* _Exercise_
Swap "Domain Name" for "Host Name" in the rows below and leave everything else unchanged.

[Begin Material for this exercise]

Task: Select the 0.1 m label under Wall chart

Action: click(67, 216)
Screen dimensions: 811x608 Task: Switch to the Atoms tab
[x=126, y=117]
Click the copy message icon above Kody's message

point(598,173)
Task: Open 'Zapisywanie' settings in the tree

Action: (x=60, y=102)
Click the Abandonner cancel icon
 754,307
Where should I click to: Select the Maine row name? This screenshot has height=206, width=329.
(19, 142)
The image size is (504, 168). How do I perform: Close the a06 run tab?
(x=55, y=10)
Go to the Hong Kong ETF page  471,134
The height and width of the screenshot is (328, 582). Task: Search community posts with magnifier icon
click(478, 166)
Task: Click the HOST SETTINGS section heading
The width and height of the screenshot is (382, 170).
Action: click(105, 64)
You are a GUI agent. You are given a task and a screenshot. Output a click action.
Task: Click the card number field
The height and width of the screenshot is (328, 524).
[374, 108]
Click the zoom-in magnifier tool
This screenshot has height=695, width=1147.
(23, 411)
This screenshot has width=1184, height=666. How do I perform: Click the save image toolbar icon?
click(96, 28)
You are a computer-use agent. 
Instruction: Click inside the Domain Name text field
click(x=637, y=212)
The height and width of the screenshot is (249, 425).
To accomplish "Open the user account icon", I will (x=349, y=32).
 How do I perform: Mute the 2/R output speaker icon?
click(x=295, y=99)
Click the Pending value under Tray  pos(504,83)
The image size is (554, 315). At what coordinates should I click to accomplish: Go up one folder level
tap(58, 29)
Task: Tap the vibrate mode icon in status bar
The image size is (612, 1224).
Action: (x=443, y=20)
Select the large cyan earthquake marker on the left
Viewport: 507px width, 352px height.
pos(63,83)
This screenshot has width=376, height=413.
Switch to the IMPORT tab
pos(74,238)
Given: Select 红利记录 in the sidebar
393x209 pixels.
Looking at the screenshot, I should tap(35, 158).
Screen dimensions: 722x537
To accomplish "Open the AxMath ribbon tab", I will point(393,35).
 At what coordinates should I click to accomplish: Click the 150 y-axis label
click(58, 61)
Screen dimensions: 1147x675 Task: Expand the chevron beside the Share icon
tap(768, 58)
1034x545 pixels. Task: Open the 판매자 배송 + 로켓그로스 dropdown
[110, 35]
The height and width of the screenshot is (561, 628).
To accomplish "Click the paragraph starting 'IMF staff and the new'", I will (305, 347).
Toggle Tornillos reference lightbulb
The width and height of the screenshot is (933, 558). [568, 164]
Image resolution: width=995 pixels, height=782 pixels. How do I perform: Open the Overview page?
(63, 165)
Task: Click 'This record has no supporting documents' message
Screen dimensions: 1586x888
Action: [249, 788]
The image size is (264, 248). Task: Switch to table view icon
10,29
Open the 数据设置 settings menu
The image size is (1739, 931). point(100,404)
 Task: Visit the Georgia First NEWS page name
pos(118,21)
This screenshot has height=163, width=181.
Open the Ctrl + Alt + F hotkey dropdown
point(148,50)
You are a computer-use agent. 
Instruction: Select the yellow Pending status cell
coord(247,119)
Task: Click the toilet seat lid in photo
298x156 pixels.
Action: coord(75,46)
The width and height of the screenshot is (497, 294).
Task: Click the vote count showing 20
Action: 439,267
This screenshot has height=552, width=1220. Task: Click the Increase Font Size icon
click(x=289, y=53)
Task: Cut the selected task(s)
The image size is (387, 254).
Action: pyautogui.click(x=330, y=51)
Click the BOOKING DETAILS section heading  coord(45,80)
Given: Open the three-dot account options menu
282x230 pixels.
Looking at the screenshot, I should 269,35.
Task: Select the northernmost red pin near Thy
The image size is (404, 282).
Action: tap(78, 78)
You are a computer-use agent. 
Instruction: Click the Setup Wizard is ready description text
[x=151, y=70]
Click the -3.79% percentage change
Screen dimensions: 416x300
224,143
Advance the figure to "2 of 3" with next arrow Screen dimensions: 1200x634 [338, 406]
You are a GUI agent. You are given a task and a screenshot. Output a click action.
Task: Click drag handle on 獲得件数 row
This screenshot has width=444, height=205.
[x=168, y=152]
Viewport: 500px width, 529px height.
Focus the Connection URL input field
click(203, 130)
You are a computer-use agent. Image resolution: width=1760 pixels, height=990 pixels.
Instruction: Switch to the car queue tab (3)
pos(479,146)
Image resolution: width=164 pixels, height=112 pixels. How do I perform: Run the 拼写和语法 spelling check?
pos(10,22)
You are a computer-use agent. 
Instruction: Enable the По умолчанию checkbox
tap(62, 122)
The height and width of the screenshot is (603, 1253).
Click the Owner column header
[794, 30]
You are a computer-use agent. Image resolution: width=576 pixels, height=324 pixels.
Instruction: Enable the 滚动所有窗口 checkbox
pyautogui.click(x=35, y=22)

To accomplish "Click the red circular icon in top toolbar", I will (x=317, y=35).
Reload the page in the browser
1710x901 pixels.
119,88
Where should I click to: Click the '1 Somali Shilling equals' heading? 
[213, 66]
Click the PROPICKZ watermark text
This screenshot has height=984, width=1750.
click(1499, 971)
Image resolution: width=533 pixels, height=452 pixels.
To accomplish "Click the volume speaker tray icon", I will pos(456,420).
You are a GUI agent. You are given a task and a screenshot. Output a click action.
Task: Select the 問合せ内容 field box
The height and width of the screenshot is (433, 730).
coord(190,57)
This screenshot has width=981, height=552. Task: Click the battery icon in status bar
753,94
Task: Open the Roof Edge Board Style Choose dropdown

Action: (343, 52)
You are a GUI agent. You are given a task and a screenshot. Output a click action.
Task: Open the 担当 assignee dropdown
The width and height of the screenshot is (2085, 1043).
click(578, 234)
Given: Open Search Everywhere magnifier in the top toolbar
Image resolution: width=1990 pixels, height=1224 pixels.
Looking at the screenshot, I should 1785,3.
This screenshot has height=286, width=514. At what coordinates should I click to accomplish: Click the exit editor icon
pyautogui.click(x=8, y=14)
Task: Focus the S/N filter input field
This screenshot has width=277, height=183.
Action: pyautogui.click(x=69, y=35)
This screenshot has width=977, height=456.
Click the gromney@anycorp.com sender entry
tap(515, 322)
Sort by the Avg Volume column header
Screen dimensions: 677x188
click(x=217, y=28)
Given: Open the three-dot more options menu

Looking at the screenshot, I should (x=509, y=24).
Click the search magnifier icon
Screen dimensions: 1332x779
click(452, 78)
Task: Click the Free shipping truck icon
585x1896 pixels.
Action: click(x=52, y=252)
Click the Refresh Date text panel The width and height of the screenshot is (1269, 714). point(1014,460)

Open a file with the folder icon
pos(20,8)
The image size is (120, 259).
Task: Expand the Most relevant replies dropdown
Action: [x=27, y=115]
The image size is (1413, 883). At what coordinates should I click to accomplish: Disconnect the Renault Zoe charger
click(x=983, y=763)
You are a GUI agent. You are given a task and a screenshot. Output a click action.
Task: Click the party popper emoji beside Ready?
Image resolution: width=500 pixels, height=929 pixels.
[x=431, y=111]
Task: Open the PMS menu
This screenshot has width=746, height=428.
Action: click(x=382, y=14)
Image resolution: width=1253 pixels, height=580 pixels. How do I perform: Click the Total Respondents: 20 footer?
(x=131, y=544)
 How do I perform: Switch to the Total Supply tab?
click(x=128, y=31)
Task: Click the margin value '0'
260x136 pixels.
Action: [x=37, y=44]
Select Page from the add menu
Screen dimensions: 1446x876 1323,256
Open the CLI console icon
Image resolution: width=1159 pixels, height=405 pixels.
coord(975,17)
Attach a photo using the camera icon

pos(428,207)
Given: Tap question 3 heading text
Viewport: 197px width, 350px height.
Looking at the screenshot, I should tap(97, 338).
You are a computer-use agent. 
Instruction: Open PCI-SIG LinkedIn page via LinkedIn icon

[End Material for this exercise]

* _Solved problem_
Task: Select the 0.1 m label under Wall chart

Action: click(67, 216)
Screen dimensions: 811x608 Task: Switch to the Atoms tab
[x=126, y=117]
Click the copy message icon above Kody's message

point(598,173)
Task: Open 'Zapisywanie' settings in the tree

Action: (x=60, y=102)
Click the Abandonner cancel icon
 754,307
Where should I click to: Select the Maine row name? This screenshot has height=206, width=329.
(19, 142)
The image size is (504, 168). How do I perform: Close the a06 run tab?
(x=55, y=10)
Go to the Hong Kong ETF page  471,134
The height and width of the screenshot is (328, 582). Task: Search community posts with magnifier icon
click(478, 166)
Task: Click the HOST SETTINGS section heading
The width and height of the screenshot is (382, 170).
Action: click(105, 64)
You are a GUI agent. You are given a task and a screenshot. Output a click action.
Task: Click the card number field
The height and width of the screenshot is (328, 524).
[374, 108]
Click the zoom-in magnifier tool
This screenshot has height=695, width=1147.
(23, 411)
This screenshot has width=1184, height=666. How do I perform: Click the save image toolbar icon?
click(96, 28)
You are a computer-use agent. 
Instruction: Click inside the Host Name text field
click(x=637, y=212)
The height and width of the screenshot is (249, 425).
To accomplish "Open the user account icon", I will (x=349, y=32).
 How do I perform: Mute the 2/R output speaker icon?
click(x=295, y=99)
Click the Pending value under Tray  pos(504,83)
The image size is (554, 315). At what coordinates should I click to accomplish: Go up one folder level
tap(58, 29)
Task: Tap the vibrate mode icon in status bar
The image size is (612, 1224).
Action: (x=443, y=20)
Select the large cyan earthquake marker on the left
Viewport: 507px width, 352px height.
pos(63,83)
This screenshot has width=376, height=413.
Switch to the IMPORT tab
pos(74,238)
Given: Select 红利记录 in the sidebar
393x209 pixels.
Looking at the screenshot, I should tap(35, 158).
Screen dimensions: 722x537
To accomplish "Open the AxMath ribbon tab", I will point(393,35).
 At what coordinates should I click to accomplish: Click the 150 y-axis label
click(58, 61)
Screen dimensions: 1147x675 Task: Expand the chevron beside the Share icon
tap(768, 58)
1034x545 pixels. Task: Open the 판매자 배송 + 로켓그로스 dropdown
[110, 35]
The height and width of the screenshot is (561, 628).
To accomplish "Click the paragraph starting 'IMF staff and the new'", I will (305, 347).
Toggle Tornillos reference lightbulb
The width and height of the screenshot is (933, 558). [568, 164]
Image resolution: width=995 pixels, height=782 pixels. How do I perform: Open the Overview page?
(63, 165)
Task: Click 'This record has no supporting documents' message
Screen dimensions: 1586x888
Action: [249, 788]
The image size is (264, 248). Task: Switch to table view icon
10,29
Open the 数据设置 settings menu
The image size is (1739, 931). point(100,404)
 Task: Visit the Georgia First NEWS page name
pos(118,21)
This screenshot has height=163, width=181.
Open the Ctrl + Alt + F hotkey dropdown
point(148,50)
You are a computer-use agent. 
Instruction: Select the yellow Pending status cell
coord(247,119)
Task: Click the toilet seat lid in photo
298x156 pixels.
Action: coord(75,46)
The width and height of the screenshot is (497, 294).
Task: Click the vote count showing 20
Action: 439,267
This screenshot has height=552, width=1220. Task: Click the Increase Font Size icon
click(x=289, y=53)
Task: Cut the selected task(s)
The image size is (387, 254).
Action: pyautogui.click(x=330, y=51)
Click the BOOKING DETAILS section heading  coord(45,80)
Given: Open the three-dot account options menu
282x230 pixels.
Looking at the screenshot, I should 269,35.
Task: Select the northernmost red pin near Thy
The image size is (404, 282).
Action: tap(78, 78)
You are a computer-use agent. 
Instruction: Click the Setup Wizard is ready description text
[x=151, y=70]
Click the -3.79% percentage change
Screen dimensions: 416x300
224,143
Advance the figure to "2 of 3" with next arrow Screen dimensions: 1200x634 [338, 406]
You are a GUI agent. You are given a task and a screenshot. Output a click action.
Task: Click drag handle on 獲得件数 row
This screenshot has width=444, height=205.
[x=168, y=152]
Viewport: 500px width, 529px height.
Focus the Connection URL input field
click(203, 130)
You are a computer-use agent. Image resolution: width=1760 pixels, height=990 pixels.
Instruction: Switch to the car queue tab (3)
pos(479,146)
Image resolution: width=164 pixels, height=112 pixels. How do I perform: Run the 拼写和语法 spelling check?
pos(10,22)
You are a computer-use agent. 
Instruction: Enable the По умолчанию checkbox
tap(62, 122)
The height and width of the screenshot is (603, 1253).
Click the Owner column header
[794, 30]
You are a computer-use agent. Image resolution: width=576 pixels, height=324 pixels.
Instruction: Enable the 滚动所有窗口 checkbox
pyautogui.click(x=35, y=22)

To accomplish "Click the red circular icon in top toolbar", I will (x=317, y=35).
Reload the page in the browser
1710x901 pixels.
119,88
Where should I click to: Click the '1 Somali Shilling equals' heading? 
[213, 66]
Click the PROPICKZ watermark text
This screenshot has height=984, width=1750.
click(1499, 971)
Image resolution: width=533 pixels, height=452 pixels.
To accomplish "Click the volume speaker tray icon", I will pos(456,420).
You are a GUI agent. You are given a task and a screenshot. Output a click action.
Task: Select the 問合せ内容 field box
The height and width of the screenshot is (433, 730).
coord(190,57)
This screenshot has width=981, height=552. Task: Click the battery icon in status bar
753,94
Task: Open the Roof Edge Board Style Choose dropdown

Action: (343, 52)
You are a GUI agent. You are given a task and a screenshot. Output a click action.
Task: Open the 担当 assignee dropdown
The width and height of the screenshot is (2085, 1043).
click(578, 234)
Given: Open Search Everywhere magnifier in the top toolbar
Image resolution: width=1990 pixels, height=1224 pixels.
Looking at the screenshot, I should 1785,3.
This screenshot has height=286, width=514. At what coordinates should I click to accomplish: Click the exit editor icon
pyautogui.click(x=8, y=14)
Task: Focus the S/N filter input field
This screenshot has width=277, height=183.
Action: pyautogui.click(x=69, y=35)
This screenshot has width=977, height=456.
Click the gromney@anycorp.com sender entry
tap(515, 322)
Sort by the Avg Volume column header
Screen dimensions: 677x188
click(x=217, y=28)
Given: Open the three-dot more options menu

Looking at the screenshot, I should (x=509, y=24).
Click the search magnifier icon
Screen dimensions: 1332x779
click(452, 78)
Task: Click the Free shipping truck icon
585x1896 pixels.
Action: click(x=52, y=252)
Click the Refresh Date text panel The width and height of the screenshot is (1269, 714). point(1014,460)

Open a file with the folder icon
pos(20,8)
The image size is (120, 259).
Task: Expand the Most relevant replies dropdown
Action: [x=27, y=115]
The image size is (1413, 883). At what coordinates should I click to accomplish: Disconnect the Renault Zoe charger
click(x=983, y=763)
You are a GUI agent. You are given a task and a screenshot. Output a click action.
Task: Click the party popper emoji beside Ready?
Image resolution: width=500 pixels, height=929 pixels.
[x=431, y=111]
Task: Open the PMS menu
This screenshot has width=746, height=428.
Action: click(x=382, y=14)
Image resolution: width=1253 pixels, height=580 pixels. How do I perform: Click the Total Respondents: 20 footer?
(x=131, y=544)
 How do I perform: Switch to the Total Supply tab?
click(x=128, y=31)
Task: Click the margin value '0'
260x136 pixels.
Action: [x=37, y=44]
Select Page from the add menu
Screen dimensions: 1446x876 1323,256
Open the CLI console icon
Image resolution: width=1159 pixels, height=405 pixels.
coord(975,17)
Attach a photo using the camera icon

pos(428,207)
Given: Tap question 3 heading text
Viewport: 197px width, 350px height.
Looking at the screenshot, I should tap(97, 338).
You are a computer-use agent. 
Instruction: Open PCI-SIG LinkedIn page via LinkedIn icon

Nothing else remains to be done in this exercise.